There’s a quiet moment that happens in most workplaces. You notice someone isn’t quite themselves. Maybe they are quieter in meetings, missing deadlines they would normally smash, or just not joining in with the usual office banter. It is easy to brush past it. We are all busy, after all. But those moments matter more than we think.
We’ve all been on both sides of this. Having had days where everything felt like wading through treacle, and also being the one noticing a colleague slowly withdrawing. The truth is, most of us do not need a grand gesture. We just need someone to notice and care enough to act on it.
It starts with noticing
You do not need to be a mind reader. Just paying attention is enough. Changes in behaviour are usually the biggest clue. Someone who is usually sharp suddenly seems distracted. Someone who is always up for a chat starts keeping their head down.
It is not about jumping to conclusions. It is about gently acknowledging that something might be off.
A simple “you alright?” can go a long way. And yes, I know that in the UK we say that as a greeting half the time. But when you mean it, people can tell.
Keep it human, not formal
When you do reach out, keep it natural. You are not conducting an interview or ticking a box for HR. You are just being a decent person.
Try something like:
“I have noticed you have seemed a bit off lately. If you want to talk, I am here.”
No pressure, no awkwardness, no expectation. Just an open door. Sometimes they will brush it off. That is fine. The important thing is they now know someone is paying attention.
Listen more than you speak
If they do open up, resist the urge to fix everything. This is where most of us trip up. We jump straight into problem-solving mode because it feels helpful. Often, what people really need is to be heard.
Let them talk. Ask simple follow-up questions. Acknowledge what they are saying. You do not need the perfect response. “That sounds really tough” is often enough.
Small gestures count
Support does not have to be dramatic. In fact, it is usually the small things that make the biggest difference.
Offer to help with a task if they are overwhelmed. Invite them for a coffee or a quick walk. Check in again a few days later. Consistency beats intensity every time. Think of it like this. You are not trying to solve their whole situation. You are just making their day a bit easier.
Respect boundaries
Not everyone will want to share, and that is okay. Support does not mean prying. It means being available.

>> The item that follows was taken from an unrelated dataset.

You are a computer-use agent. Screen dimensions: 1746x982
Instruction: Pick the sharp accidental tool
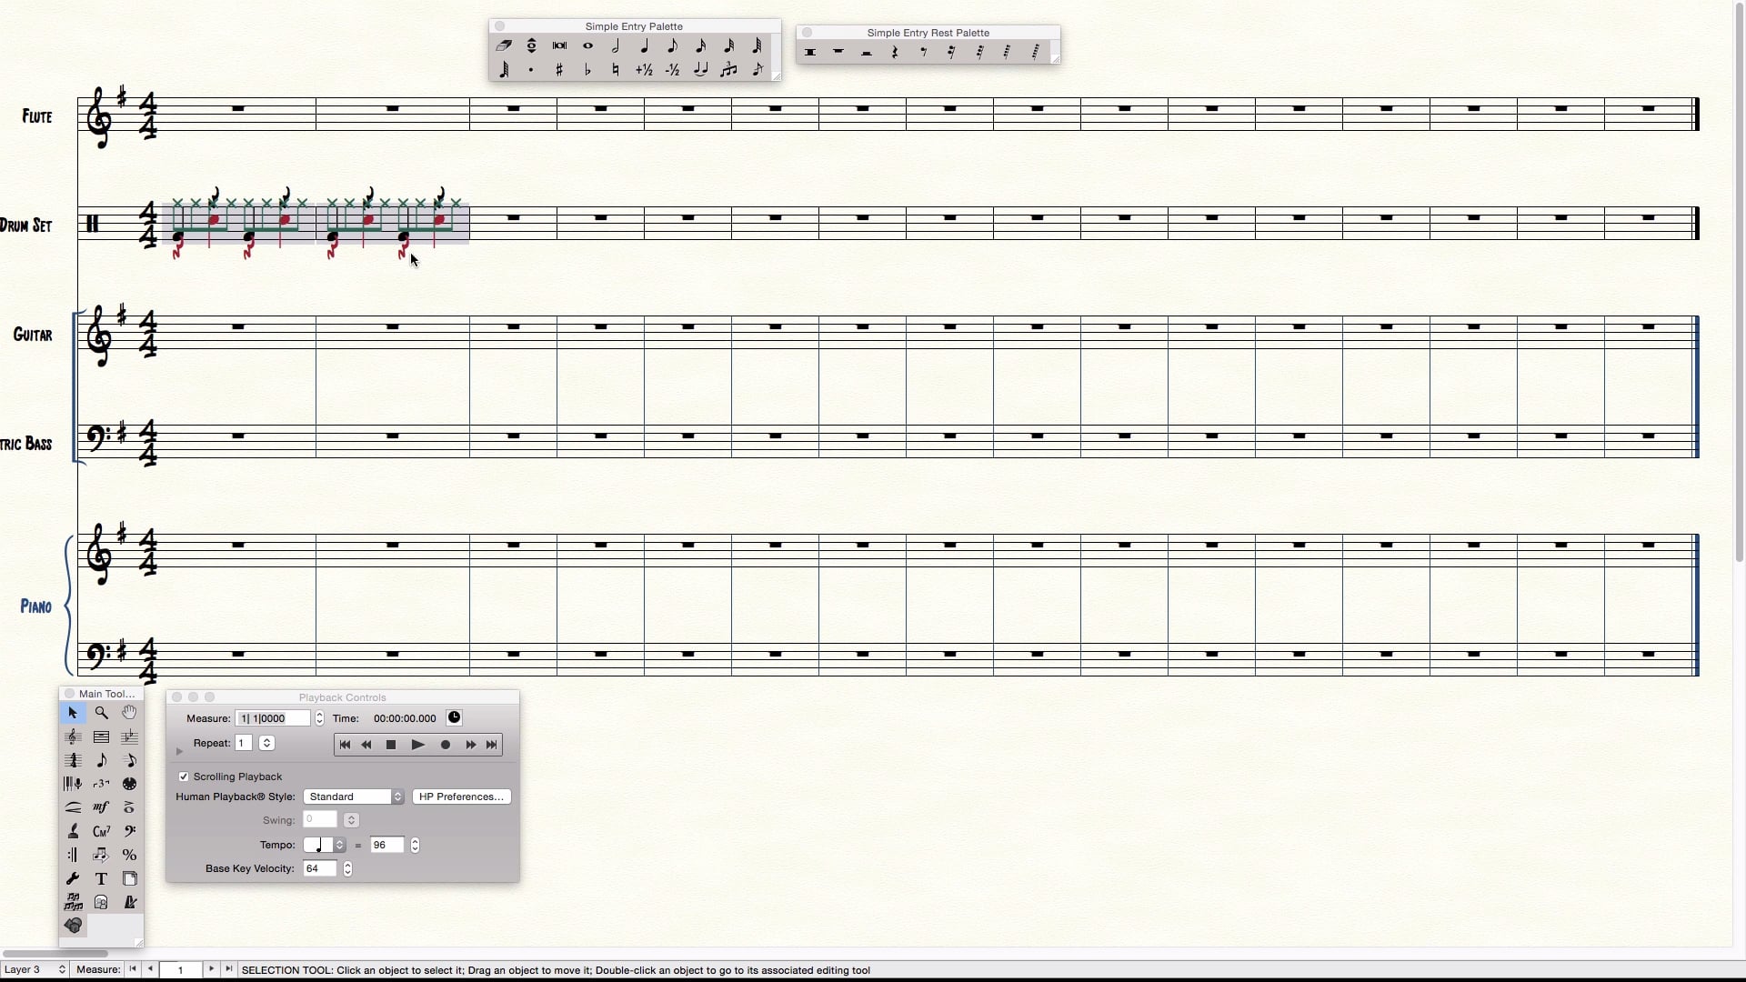tap(559, 70)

If someone says they are fine or does not want to talk, respect that. Just keep the door open. A simple “if that changes, I am here” is enough.
Make sure to look after yourself too. Supporting someone can take emotional energy, especially if you are already juggling your own workload and life stuff.
You are not responsible for fixing everything. Know your limits and, if needed, gently guide them towards more formal support like a manager or professional help.
Why it matters
Workplaces are full of targets, deadlines, and KPIs. But at the end of the day, they are also full of people. And people have off days, tough weeks, and sometimes really difficult seasons.
Being the colleague who notices and cares does not just help one person. It shapes the culture around you. It makes it easier for others to speak up, and it creates a workplace that feels, well, human.
And honestly, that is the kind of place most of us want to be.